Elephant Bird takes advantage of Github's raw interface and self-hosts a maven repository inside the git repo itself. To use the maven repo, simply add https://raw.github.com/kevinweil/elephant-bird/master/repo as a maven repo in the system you use to manage dependencies.

For example, with Ivy you would add the following resolver in ivysettings.xml:

<ibiblio name="elephant-bird-repo" m2compatible="true"
         root="https://raw.github.com/kevinweil/elephant-bird/master/repo"/>

And include elephant-bird as a dependency in ivy.xml:

<dependency org="com.twitter" name="elephant-bird" rev="${elephant-bird.version}"/>

Version compatibility

  1. Protocol Buffers 2.3 (not compatible with 2.4+)
  2. Pig 0.8, 0.9 (not compatible with 0.7 and below)
  3. Hive 0.7 (with HIVE-1616)
  4. Thrift 0.5
  5. Mahout 0.6
  6. Cascading2 (as the API is evolving, see libraries.properties for the currently supported version)

Protocol Buffer and Thrift compiler dependencies

Elephant Bird requires Protocol Buffer compiler version 2.3 at build time, as generated classes are used internally. Thrift compiler version 0.5.0 is required to generate classes used in tests. As these are native-code tools they must be installed on the build machine (java library dependencies are pulled from maven repositories during the build).

Contents

Hadoop Input and Output Formats

Elephant-Bird provides input and output formats for working with working with a variety of plaintext formats stored in LZO compressed files.

  • JSON data
  • Line-based data (TextInputFormat but for LZO)
  • W3C logs

Additionally, protocol buffers and thrift messages can be stored in a variety of file formats.

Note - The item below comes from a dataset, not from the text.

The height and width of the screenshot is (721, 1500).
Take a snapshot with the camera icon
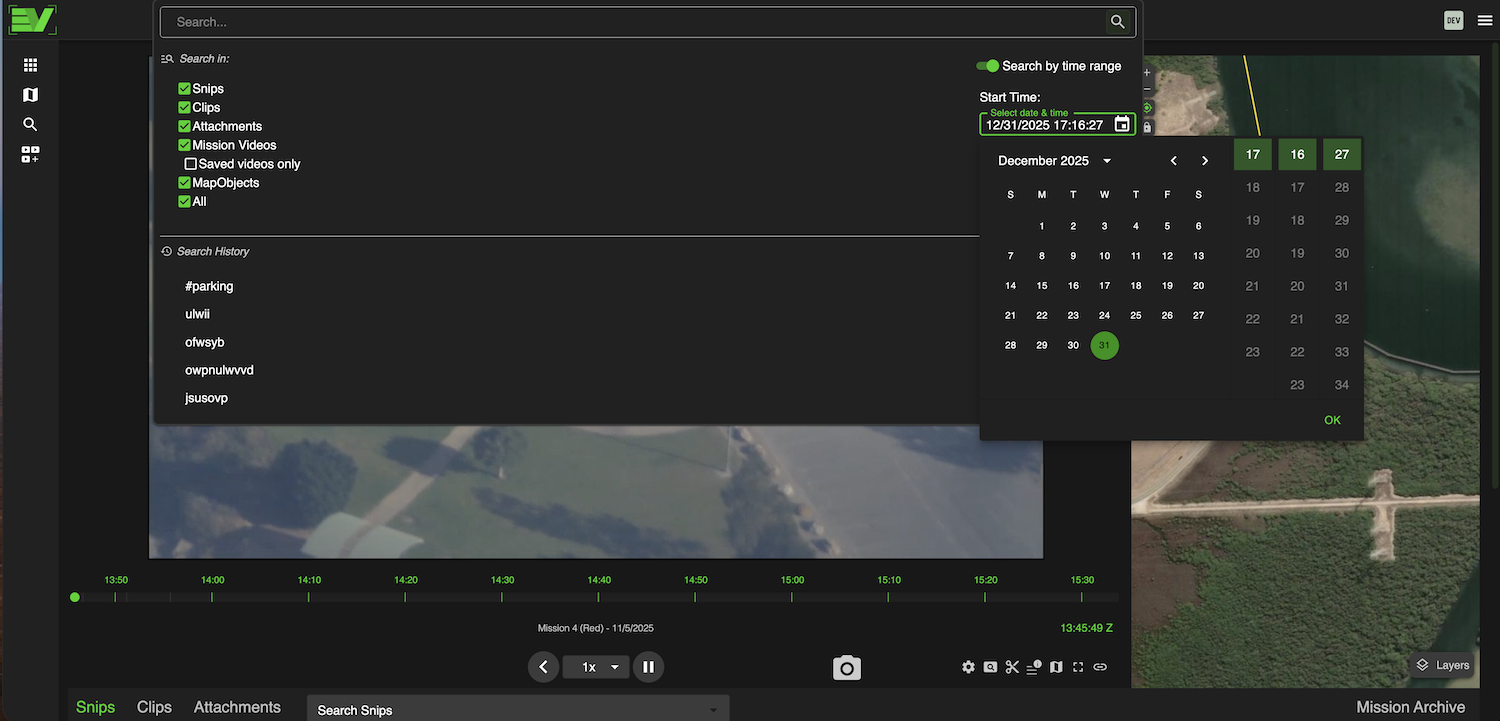(847, 668)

  • Block-based, into generic bytes
  • Line-based, base64 encoded
  • SequenceFile
  • RCFile

Hadoop API wrappers

Hadoop provides two API implementations: the the old-style org.apache.hadoop.mapred and new-style org.apache.hadoop.mapreduce packages. Elephant-Bird provides wrapper classes that allow unmodified usage of mapreduce input and output formats in contexts where the mapred interface is required.

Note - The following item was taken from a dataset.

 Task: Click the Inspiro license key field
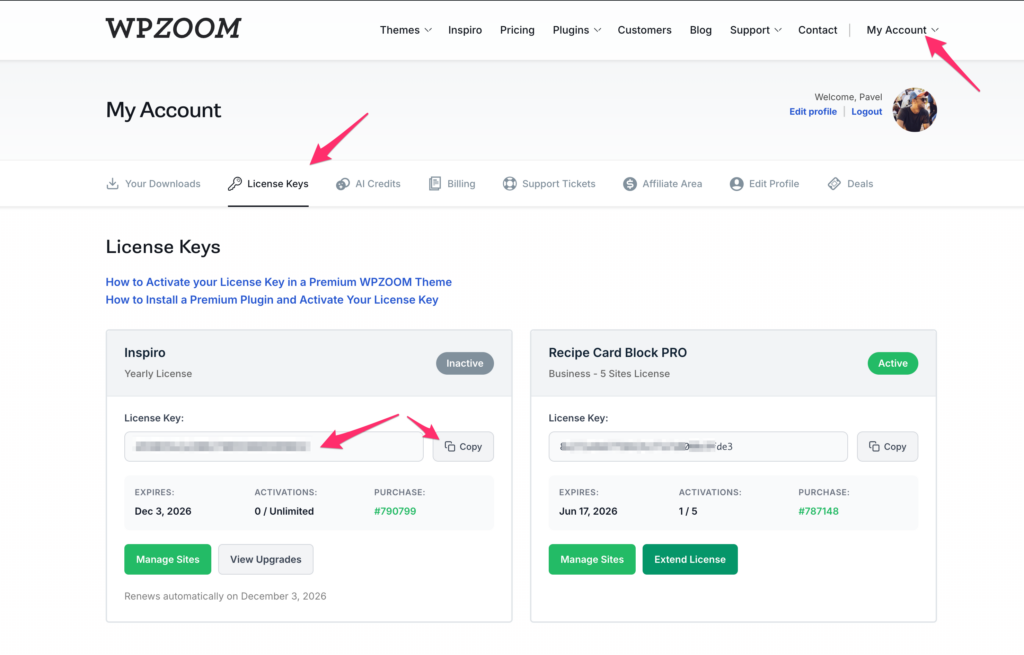pyautogui.click(x=273, y=447)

For more information, see DeprecatedInputFormatWrapper.java and DeprecatedOutputFormatWrapper.java

Hadoop Writables

  • Elephant-Bird provides protocol buffer and thrift writables for directly working with these formats in map-reduce jobs.

Pig Support

Loaders and storers are available for the input and output formats listed above. Additionally, pig-specific features include:

  • JSON loader (including nested structures)
  • Regex-based loader
  • Includes converter interface for turning Tuples into Writables and vice versa
  • Provides implementations to convert generic Writables, Thrift, Protobufs, and other specialized classes, such as Apache Mahout's VectorWritable.

Hive Support

Elephant-Bird has experimental Hive support. For more information, see How to use Elephant Bird with Hive.

Utilities

  • Counters in Pig
  • Protocol Buffer utilities
  • Thrift utilities
  • Conversions from Protocol Buffers and Thrift messages to Pig tuples
  • Conversions from Thrift to Protocol Buffer's DynamicMessage
  • Reading and writing block-based Protocol Buffer format (see ProtobufBlockWriter)

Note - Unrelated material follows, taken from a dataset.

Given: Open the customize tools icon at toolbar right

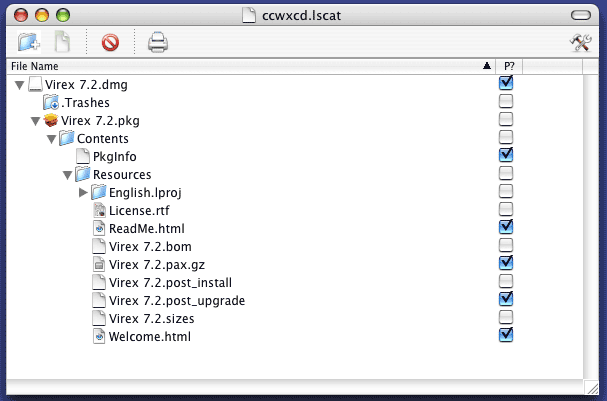Looking at the screenshot, I should click(x=580, y=42).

Working with Thrift and Protocol Buffers in Hadoop

We provide InputFormats, OutputFormats, Pig Load / Store functions, Hive SerDes, and Writables for working with Thrift and Google Protocol Buffers. We haven't written up the docs yet, but look at ProtobufMRExample.java, ThriftMRExample.java, people_phone_number_count.pig, people_phone_number_count_thrift.pig under examples directory for reflection-based dynamic usage. We also provide utilities for generating Protobuf-specific Loaders, Input/Output Formats, etc, if for some reason you want to avoid the dynamic bits.

Protobuf Codegen?

Note: this is not strictly required for working with Protocol Buffers in Hadoop. We can do most of this dynamically. Some people like having specific classes, though, so this functionality is available since protobuf 2.3 makes it so easy to do.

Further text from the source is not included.